En el ayer cuando corrían mis años juveniles, en grupo de amigos íbamos de paseo a una finca cafetera, en un lugar hermoso de mi región. El programa incluía jornadas a caballo, baño en el río, cantar y declamar bajo el alero de la casa campesina, acompañados por la débil iluminación de escasas luces mortecinas. Era un contacto con la naturaleza que plasmó en mi mente imágenes bellas e imborrables. La más impactante de todas, las noches de un oscuro intenso con pequeñísimos luceros salpicando el firmamento, y los amaneceres escuchando el trinar de las mirlas y el sonido de campanas convocando a la oración desde la iglesia del pueblo.
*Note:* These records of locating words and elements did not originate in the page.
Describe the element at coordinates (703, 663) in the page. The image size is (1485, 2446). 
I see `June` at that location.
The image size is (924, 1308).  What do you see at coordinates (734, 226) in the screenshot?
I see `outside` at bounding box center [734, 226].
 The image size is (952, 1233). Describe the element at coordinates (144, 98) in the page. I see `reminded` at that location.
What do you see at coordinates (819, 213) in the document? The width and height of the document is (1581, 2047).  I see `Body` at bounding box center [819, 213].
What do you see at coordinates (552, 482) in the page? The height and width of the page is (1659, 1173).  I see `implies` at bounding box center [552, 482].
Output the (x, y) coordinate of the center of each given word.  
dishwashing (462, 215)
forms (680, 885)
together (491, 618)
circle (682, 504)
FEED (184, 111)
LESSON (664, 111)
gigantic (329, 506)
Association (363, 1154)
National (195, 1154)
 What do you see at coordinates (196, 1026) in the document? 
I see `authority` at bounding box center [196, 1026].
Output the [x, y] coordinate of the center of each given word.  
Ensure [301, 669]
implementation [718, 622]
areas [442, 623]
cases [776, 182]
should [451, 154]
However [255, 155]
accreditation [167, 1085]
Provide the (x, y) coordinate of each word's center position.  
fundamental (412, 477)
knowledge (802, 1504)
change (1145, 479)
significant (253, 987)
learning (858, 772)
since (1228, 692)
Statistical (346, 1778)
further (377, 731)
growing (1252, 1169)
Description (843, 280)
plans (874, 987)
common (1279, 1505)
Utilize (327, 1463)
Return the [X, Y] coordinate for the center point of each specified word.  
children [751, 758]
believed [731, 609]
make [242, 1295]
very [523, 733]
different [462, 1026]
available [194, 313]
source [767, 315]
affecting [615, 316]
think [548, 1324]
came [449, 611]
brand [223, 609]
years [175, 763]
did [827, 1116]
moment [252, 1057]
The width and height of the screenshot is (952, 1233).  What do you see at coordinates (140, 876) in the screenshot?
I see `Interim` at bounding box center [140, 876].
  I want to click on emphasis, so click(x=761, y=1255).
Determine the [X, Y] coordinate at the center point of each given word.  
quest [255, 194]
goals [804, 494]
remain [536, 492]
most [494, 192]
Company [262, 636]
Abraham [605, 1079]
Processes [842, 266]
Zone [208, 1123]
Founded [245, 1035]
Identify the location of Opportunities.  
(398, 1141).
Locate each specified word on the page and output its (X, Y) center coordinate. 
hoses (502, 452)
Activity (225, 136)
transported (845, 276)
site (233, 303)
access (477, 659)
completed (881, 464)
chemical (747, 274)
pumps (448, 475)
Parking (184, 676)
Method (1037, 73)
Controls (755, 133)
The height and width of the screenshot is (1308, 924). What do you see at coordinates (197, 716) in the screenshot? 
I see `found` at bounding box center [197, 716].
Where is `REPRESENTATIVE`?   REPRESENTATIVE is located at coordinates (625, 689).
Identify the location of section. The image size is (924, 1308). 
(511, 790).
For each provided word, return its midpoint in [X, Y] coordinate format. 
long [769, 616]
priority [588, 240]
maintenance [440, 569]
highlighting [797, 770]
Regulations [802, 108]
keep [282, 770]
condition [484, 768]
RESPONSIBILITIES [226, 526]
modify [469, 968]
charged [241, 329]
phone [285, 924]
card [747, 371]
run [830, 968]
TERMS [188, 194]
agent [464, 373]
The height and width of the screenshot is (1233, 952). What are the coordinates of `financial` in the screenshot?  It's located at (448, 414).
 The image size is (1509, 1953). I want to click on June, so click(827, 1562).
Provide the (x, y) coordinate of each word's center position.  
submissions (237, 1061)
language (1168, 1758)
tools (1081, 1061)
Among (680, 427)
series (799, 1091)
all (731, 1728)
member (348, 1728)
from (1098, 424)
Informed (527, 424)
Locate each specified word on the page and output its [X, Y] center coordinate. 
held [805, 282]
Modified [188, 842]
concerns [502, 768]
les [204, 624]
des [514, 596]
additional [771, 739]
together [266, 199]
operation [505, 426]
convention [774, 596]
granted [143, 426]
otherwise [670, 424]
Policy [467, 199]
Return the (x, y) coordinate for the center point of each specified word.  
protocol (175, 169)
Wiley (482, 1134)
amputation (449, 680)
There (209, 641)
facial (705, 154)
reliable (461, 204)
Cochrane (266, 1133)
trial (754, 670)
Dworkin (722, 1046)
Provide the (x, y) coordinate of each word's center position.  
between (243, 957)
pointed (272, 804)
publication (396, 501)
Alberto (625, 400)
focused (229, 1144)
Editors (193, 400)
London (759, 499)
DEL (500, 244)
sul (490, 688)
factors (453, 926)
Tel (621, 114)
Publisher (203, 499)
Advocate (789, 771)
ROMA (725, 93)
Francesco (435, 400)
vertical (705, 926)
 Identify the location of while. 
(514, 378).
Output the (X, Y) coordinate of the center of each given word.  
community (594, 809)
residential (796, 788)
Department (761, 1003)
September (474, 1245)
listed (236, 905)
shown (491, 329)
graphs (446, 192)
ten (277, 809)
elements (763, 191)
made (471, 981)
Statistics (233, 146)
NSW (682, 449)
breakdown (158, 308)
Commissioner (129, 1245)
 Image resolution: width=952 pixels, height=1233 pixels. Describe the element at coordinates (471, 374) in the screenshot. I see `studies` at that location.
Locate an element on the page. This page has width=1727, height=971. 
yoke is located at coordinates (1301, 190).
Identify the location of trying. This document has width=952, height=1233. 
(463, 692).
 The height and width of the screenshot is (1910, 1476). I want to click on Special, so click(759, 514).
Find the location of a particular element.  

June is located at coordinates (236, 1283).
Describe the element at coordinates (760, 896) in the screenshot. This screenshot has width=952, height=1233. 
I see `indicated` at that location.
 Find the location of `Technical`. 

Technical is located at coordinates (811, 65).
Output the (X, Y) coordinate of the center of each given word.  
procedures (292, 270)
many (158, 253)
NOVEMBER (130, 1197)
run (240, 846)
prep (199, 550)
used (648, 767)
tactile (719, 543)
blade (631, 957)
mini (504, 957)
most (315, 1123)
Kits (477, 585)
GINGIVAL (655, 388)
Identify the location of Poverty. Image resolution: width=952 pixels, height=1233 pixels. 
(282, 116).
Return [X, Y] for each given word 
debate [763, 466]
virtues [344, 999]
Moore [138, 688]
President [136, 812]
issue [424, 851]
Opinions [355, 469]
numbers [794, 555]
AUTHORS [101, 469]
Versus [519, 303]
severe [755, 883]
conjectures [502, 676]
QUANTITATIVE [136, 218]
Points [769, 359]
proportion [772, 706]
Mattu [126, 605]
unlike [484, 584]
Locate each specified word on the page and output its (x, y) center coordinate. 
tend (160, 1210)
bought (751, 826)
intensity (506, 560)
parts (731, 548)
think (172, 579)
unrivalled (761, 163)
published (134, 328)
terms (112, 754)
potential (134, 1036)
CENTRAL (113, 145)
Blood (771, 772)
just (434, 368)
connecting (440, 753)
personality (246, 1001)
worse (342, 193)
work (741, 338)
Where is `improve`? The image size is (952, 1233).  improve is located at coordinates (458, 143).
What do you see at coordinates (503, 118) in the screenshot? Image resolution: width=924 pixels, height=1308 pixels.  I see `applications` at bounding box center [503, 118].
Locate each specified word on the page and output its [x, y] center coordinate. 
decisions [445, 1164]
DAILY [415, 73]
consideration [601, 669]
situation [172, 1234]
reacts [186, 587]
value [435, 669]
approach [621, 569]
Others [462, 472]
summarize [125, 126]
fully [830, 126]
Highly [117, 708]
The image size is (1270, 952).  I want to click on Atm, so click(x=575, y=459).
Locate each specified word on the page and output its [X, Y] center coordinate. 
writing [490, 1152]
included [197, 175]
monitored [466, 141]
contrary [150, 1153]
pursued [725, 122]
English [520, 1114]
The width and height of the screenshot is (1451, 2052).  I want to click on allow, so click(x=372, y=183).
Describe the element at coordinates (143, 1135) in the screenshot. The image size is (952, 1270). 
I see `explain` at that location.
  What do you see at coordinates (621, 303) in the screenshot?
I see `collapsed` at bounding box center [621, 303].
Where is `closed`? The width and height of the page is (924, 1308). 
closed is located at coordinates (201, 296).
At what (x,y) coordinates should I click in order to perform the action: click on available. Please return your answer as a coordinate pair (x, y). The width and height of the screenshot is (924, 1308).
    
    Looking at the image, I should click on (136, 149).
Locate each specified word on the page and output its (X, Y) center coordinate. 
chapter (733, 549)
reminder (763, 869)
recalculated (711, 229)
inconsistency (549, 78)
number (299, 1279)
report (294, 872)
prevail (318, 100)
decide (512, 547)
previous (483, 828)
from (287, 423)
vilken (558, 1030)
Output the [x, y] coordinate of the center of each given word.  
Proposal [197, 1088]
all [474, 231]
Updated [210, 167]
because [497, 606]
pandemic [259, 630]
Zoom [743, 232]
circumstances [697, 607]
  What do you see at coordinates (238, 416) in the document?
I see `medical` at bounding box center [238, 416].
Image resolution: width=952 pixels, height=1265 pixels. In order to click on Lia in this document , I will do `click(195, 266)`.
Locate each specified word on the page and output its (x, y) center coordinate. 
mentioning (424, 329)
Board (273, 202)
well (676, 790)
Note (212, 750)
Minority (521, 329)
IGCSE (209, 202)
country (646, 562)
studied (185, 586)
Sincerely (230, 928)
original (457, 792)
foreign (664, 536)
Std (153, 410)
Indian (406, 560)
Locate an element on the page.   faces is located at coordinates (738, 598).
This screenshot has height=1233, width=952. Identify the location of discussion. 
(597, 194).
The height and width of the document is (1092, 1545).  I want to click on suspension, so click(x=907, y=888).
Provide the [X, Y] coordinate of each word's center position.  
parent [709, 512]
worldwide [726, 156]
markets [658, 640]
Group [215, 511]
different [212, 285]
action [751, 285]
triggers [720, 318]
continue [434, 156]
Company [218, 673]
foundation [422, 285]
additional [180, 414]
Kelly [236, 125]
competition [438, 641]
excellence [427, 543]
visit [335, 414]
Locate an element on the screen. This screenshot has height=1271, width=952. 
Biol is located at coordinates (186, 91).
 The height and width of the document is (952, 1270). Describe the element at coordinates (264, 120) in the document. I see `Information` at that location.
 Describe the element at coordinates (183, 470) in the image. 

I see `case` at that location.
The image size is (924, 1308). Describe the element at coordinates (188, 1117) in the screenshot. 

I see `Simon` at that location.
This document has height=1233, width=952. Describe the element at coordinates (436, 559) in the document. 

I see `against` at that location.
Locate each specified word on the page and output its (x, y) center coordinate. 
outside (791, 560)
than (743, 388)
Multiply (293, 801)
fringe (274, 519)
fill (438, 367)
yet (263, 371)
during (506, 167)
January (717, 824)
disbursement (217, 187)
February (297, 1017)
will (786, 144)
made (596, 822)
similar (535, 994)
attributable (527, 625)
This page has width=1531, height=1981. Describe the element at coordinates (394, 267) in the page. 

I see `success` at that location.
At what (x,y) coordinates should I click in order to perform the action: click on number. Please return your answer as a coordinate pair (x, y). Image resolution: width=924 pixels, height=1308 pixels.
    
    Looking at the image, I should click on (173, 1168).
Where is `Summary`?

¡Qué espectáculo aquel! Cuando lo más denso y mudo de la oscuridad era penetrado por la luz del amanecer, al parecer lentamente, pero irresistible y sin retroceso, para mostrar la esplendidez de una mañana plena de montañas, flores y verdor.
Hoy, cuando las sombras de conflictos entre naciones y desastres ecológicos parece que no acabaran, la luz poderosa e irrefrenable del Cristo — esa Verdad que irrumpe en los pensamientos de los hombres como alborada de esperanza, amor y paz — nos une, libera y sana. Trae el viento fresco de la presencia de Dios, a consolar todo corazón y a hacer concreta en todas partes Su tierna promesa: “Más bella que el alba en esa hora, surge gloriosa voz: Contigo estoy”. Frase del poema No 317 del Himnario de la Christian Science.